■ Text shown:

Ground 3 – active adjudication by the trial judge or entering the arena?

  1. Mr. Rajasundaram has submitted that the learned trial judge was biased in his conduct of the case. He contends that Oceana’s claim could not have been supported unless the amounts claimed were amended as to match their documentary evidence. He supports this contention by drawing our attention to the fact that the Plaint was only amended due to his objections to the production documents not supported by the original pleadings. In his view, the court assisted Oceana in curing “the defective Plaint”.

  2. He highlighted other instances to show the court’s biases: (1) where the court allowed a witness to answer questions on a report which had been marked as an “item” and had not yet been marked as an exhibit on the production if the insurance policy only after he had informed the court that it had not yet been produced, (2) on the recall of Oceana’s witness, Mr. Hoareau from the Seychelles Bureau of Standards to produce the water sample test results after Oceana had already closed its case, and (3) on allowing Oceana to produce various invoices without calling the issuer of the invoices.

  3. Unhelpfully, Mr. Bonté has offered no submissions on this issue.

  4. Our jurisdiction has dealt with many instances of alleged bias by courts. The principles to apply where such grave allegations are made are set out in the case of Government of Seychelles & Anor v Seychelles National Party & Ors; Michel & Ors v Dhanjee (SCA 4 of 2014) [2014] SCCA 33 (12 December 2014). Domah JA in defining the new test to applied states that:

having ascertained all the circumstances bearing on the suggestion that the Judge was (or could be) biased, the court must itself decide ‘whether those circumstances would lead a fair-minded and informed observer to conclude that there was a real possibility that the tribunal was biased.”

■ Data:

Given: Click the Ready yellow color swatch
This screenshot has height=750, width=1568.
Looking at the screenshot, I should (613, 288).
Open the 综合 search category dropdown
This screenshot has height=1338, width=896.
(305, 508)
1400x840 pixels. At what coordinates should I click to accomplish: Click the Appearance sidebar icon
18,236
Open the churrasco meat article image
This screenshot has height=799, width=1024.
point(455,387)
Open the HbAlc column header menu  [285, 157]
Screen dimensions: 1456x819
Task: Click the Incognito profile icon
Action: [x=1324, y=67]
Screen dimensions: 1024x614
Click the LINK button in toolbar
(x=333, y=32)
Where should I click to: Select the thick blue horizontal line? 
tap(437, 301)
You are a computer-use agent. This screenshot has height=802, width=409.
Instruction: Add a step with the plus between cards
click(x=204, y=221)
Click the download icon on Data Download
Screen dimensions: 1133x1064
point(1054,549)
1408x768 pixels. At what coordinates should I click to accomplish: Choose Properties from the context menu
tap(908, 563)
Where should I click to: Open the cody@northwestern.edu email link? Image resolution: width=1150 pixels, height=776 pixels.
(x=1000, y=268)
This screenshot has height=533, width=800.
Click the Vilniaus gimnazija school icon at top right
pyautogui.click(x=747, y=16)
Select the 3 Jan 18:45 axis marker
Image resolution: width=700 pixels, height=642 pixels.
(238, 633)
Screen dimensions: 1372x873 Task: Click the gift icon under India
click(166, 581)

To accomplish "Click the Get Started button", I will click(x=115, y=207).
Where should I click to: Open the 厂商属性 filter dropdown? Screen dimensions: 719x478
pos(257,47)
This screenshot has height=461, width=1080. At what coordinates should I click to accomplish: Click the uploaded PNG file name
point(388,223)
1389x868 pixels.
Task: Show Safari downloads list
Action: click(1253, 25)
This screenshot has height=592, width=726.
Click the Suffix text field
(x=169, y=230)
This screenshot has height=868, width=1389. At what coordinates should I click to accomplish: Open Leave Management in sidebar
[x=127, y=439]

■ Exercises to complete:
1. In the judgment excerpt on judicial bias, which counsel offered no submissions on the bias ground?
2. Write the next part of the judgment excerpt on judicial bias, starting after its final sentence.
The data were drawn from a source unrelated to the judgment excerpt on judicial bias.

■ Results of the tasks:
1. Mr. Bonté

2.
  1. In the Canadian case of Chippewas of Mnjikaning First Nation v. Ontario (Minister of Native Affairs) [2010] O.J. No. 212 (C.A.) [Chippewas], the appellant grounded their appeal on reasonable apprehension of bias based on the judge’s interventions during the trial. Similar to the present appeal, allegations were made that the trial judge assumed the role of counsel when he asked witnesses questions and inappropriately commented on evidence to be expected from the appellant, and overall, there was an appearance of unfairness. They claimed that the cumulative effect of the judge’s interventions indicated that he was receptive to the respondents’ case and dismissive of the appellant’s.

  2. In its decision, the Court of Appeal of Ontario found that the trial judge did not engage in excessive and improper intervention in the presentation of evidence and during the closing argument to give rise to a reasonable apprehension that he was biased in favour of the respondents. The court established that the test for reasonable apprehension of bias (not unlike the one we have adopted in this jurisdiction) was ‘what would an informed person, viewing the matter realistically and practically – and having thought the matter through – conclude.’ They ruled that the inquiry was fact-specific and must be related to the facts and circumstances of the trial. Ultimately, they ruled that looking at the trial as a whole and the effect of the interventions on the entire proceedings, the trial judge’s interventions were properly directed at managing the trial and controlling the process. An objective observer would not reasonably think that the trial judge was biased in favour of the respondents.

  3. The court established a practical list of reasonable interventions:

        1. the need to focus the evidence on matters in issue;

        2. to clarify evidence;

to avoid irrelevant or repetitive evidence;

        1. to dispense with proof of obvious or agreed matters, and;

        2. to ensure that the way a witness is answering or not answering questions does not unduly hamper the progress of the trial.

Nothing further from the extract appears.